Asymptotic Normality for the Sample CTE Revisited

Publication
Actuarial Research Conference 2018

Insurance regulation relies on the conditional tail expectation(CTE) of a loss random variable for specifying required capital as well as for valuation of liabilities. Hence, understanding statistical inference of the CTE measure is an important aspect of actuarial education.

  • A key property of the non-parametric estimator of the CTE is its asymptotic normality, see Manistre and Hancock (2005)1, Ahn and Shyamalkumar (2011)2.
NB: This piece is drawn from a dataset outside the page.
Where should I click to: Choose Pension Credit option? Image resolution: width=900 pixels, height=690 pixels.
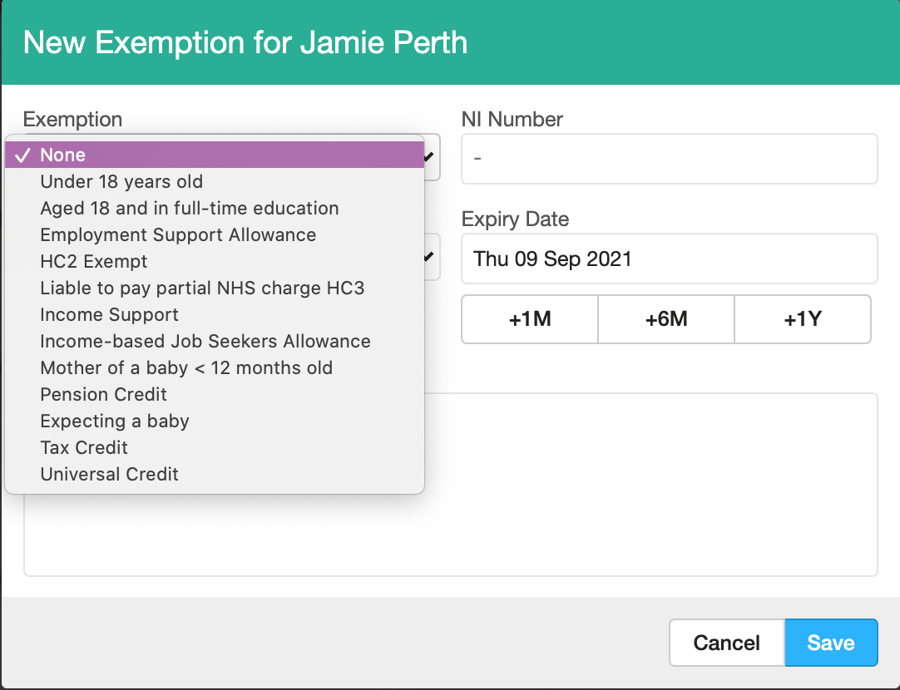(x=103, y=394)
  • Traditional proofs of this result relies on various forms of functional delta method3, which makes the proof outside the scope of even masters level actuarial education.

  • In this poster, we provide an intuitive proof of this result, which by relying instead on the ordinary delta method makes it accessible to most actuaries and actuarial students.

Introduction

For a given \(nice\) distribution \(F\), the \(\alpha\)-th level percentile (VaR), \(q_\alpha\), is defined by

\[ Pr\left(X>q_{\alpha}\right)=1-\alpha, \]

where \(X \sim F\); the \(\alpha\)-th level CTE is defined by

\[ CTE_{\alpha}=\mathbb{E}\left[X|X>q_{\alpha}\right]. \]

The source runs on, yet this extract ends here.